When Brooklyn Dodgers owner Branch Rickey (played by Harrison Ford) defied baseball’s “color barrier” by signing an African-American player, he understood that he needed a man with the guts to stare down the challenges the decision created. Similarly, any actor asked to play the legendary Jackie Robinson has to bring a lot more to the table than just acting ability. Chadwick Boseman, with a growing body of film and TV work, seemed uniquely suited to donning No. 42. But learning to field like an all-time great? That’s another story…
Did you play much baseball growing up?
I played Little League, but at a certain point I started playing basketball more seriously. It took the place of baseball. But I’m a sports fan in general.
What were your first impressions of Jackie Robinson?
I remember being told the story of Jackie Robinson as a kid and being excited about him the same way I was about Muhammad Ali or Martin Luther King Jr. When I heard about this movie, I felt like I would give my right arm for it.
For the role, you had to convincingly play like Jackie. How did you train for it?
All the coaches I worked with concentrated on the way he did things.
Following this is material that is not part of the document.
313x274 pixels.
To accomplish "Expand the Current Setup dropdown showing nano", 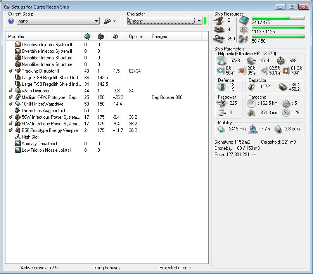I will [x=58, y=21].
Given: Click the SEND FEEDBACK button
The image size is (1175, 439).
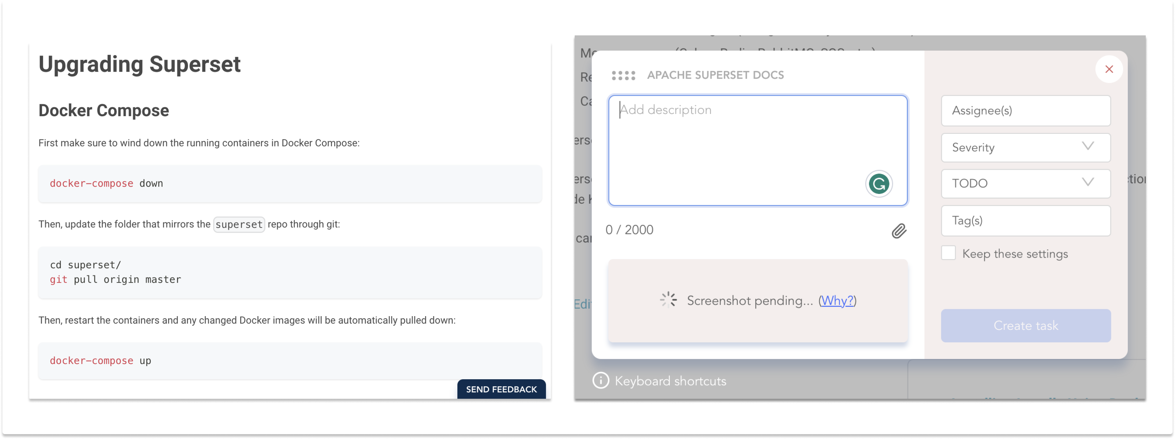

They studied his swing, and I studied his swing on my own. We would tape batting practice and they would film me baserunning, and then every two or three weeks they would take his footage and split-screen it (with mine) and give it to me and let me compare. We did that for almost five months.
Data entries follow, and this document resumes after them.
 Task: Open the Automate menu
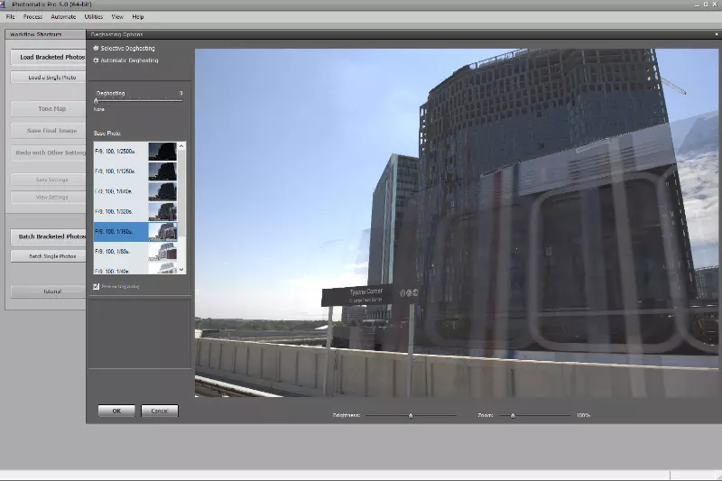[x=63, y=17]
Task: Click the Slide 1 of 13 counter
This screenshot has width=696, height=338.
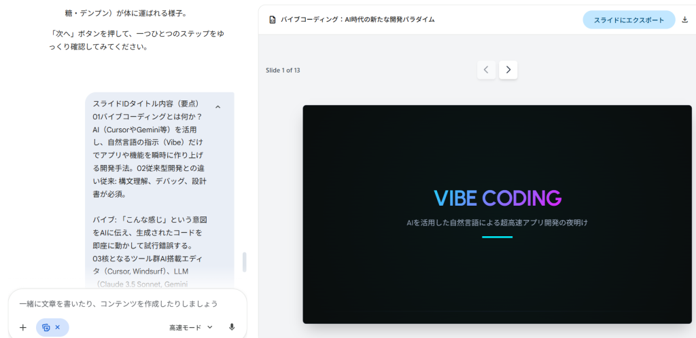Action: [283, 70]
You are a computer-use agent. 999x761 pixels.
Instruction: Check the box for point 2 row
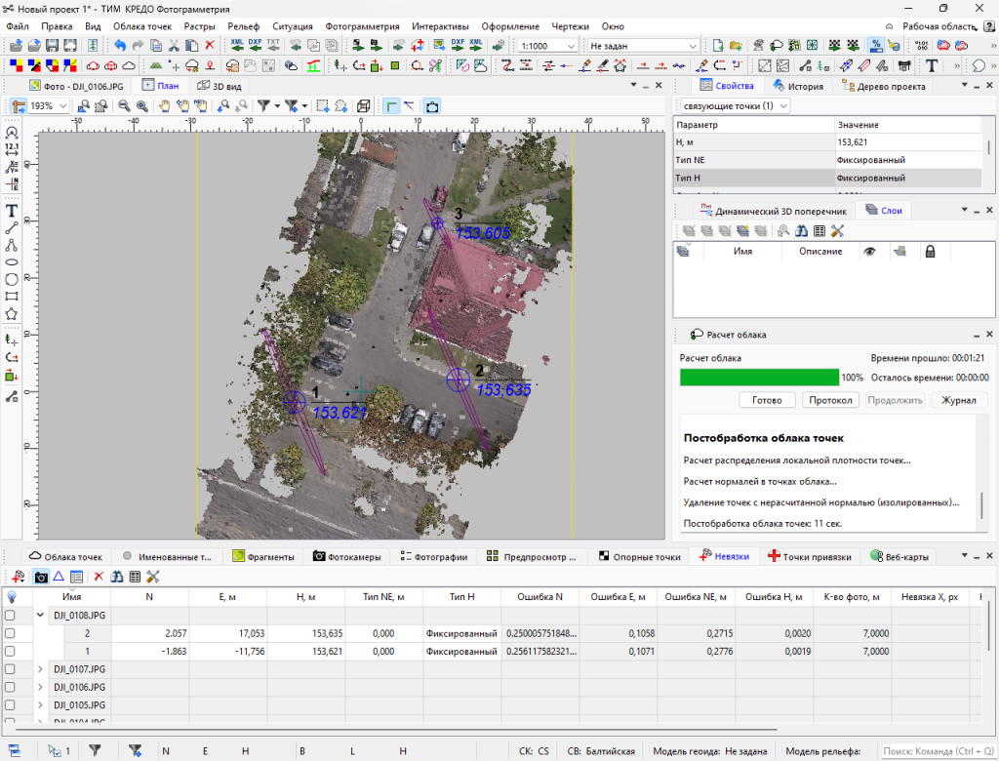[10, 633]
What was the toughest thing to nail?
The fielding was much more difficult than the batting. I’m a natural athlete, so I have the hand-eye coordination to hit the ball. But the fielding? The footwork? Understanding where to throw the ball from, depending on where you receive it? I just wish there was more of it in the movie because I worked so hard on it! (laughs) When I saw the movie I was like, “Man, that’s all? That’s it?” (laughs)
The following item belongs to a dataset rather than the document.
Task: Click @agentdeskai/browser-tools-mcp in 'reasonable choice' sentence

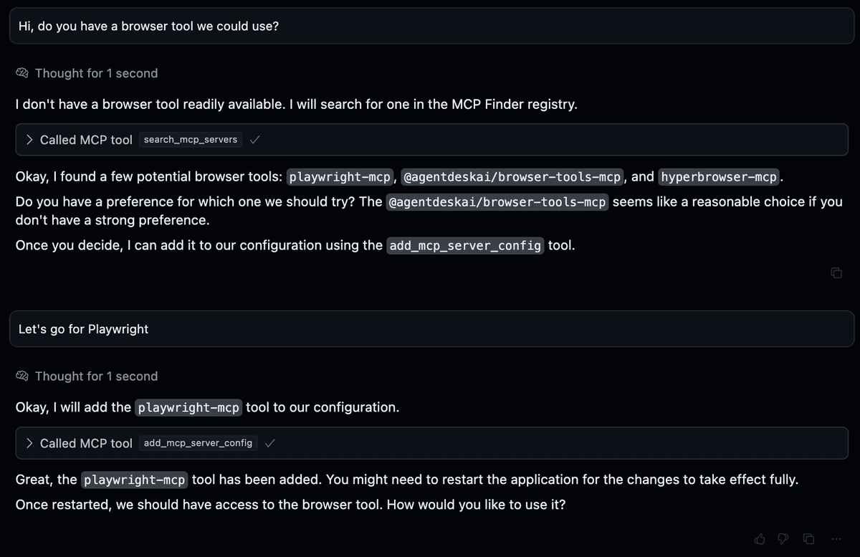Action: click(x=497, y=202)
Did you have any contact with the Robinson family?
(Jackie’s widow) Rachel Robinson has been trying to get this movie produced for a long time. She was involved in the process from the beginning. She came to the set. Once I got the role the first thing I did was go see her. I felt like I had to get her blessing. She sat me down, showed me pictures, gave me some books to read. She talked about their relationship. She didn’t necessarily spell out, like, body movements or anything, other than he was pigeon-toed and he put his hands on his hips a lot.
What was it like on set? Did (director) Brian Helgeland keep you separated from the actors playing your teammates in order to develop believable tension?
I think he just left that up to us, because (shooting the film) was too stressful in terms of the workload anyway. Although, we didn’t stay in the same hotel.
One of the toughest scenes involves former Phillies manager Ben Chapman, who spews unrelentingly hateful things at Jackie from the dugout. Chapman is played by Alan Tudyk, who is known more for comedy — did you guys try and relieve tension between takes?
We never talked. No, we made it a point to never talk. When I met him the first time, I said, “You’re a great actor and I’m a fan of your work, but I’m not going to talk to you anymore.” And he said, “Cool.” He turned his eyes away from me, I turned my eyes away from him, and we walked past each other and we were like that the entire time that I was filming. For months. We never talked.
Jackie has to be pretty stoic for much of the movie – advised not to fight back or explode – is that tougher as an actor to play?
Yes. I mean, I think it’s much easier when you have dialogue, absolutely, and for me, the pitfall would have been to be passive. Like, if I was passive, then I wouldn’t necessarily be doing anything. So I had to know what he would normally do in that situation. What would you do if someone insulted you or talked about your momma or your wife or used a racial slur, what would you normally do, and then have that be part of the moment when he doesn’t do anything – or else you’re not really watching anything. That was important.
Not only do you play a legend, but you also get to work alongside one. You share a lot of screen time with Harrison Ford. What was it like working with him?
It was an amazing experience, man. If you put it in sports terms, you know how you gotta get up for certain teams that you play? Every time I had a scene with Harrison, I marked that game on the calendar. (laughs) I was so excited. I learned a lot from him. I tried to steal some of his tricks, you know? He had plenty of them. It was fun just watching his experience on the set. It’s something you have to be around, you can’t really learn it in school. It was just great to get a chance to soak it all up.
So, Han Solo or Indiana Jones?
Han Solo. Definitely Han Solo.
When you’re not in L.A. working, you actually live in Brooklyn. Is there still something special about putting on that old Dodgers cap?
Honestly, I just think it’s fly. (laughs) It’s the best cap you could possibly put on. And the old uniforms are just much more stylish than the new ones. But, yes — putting that jersey on for the first time was a magical moment.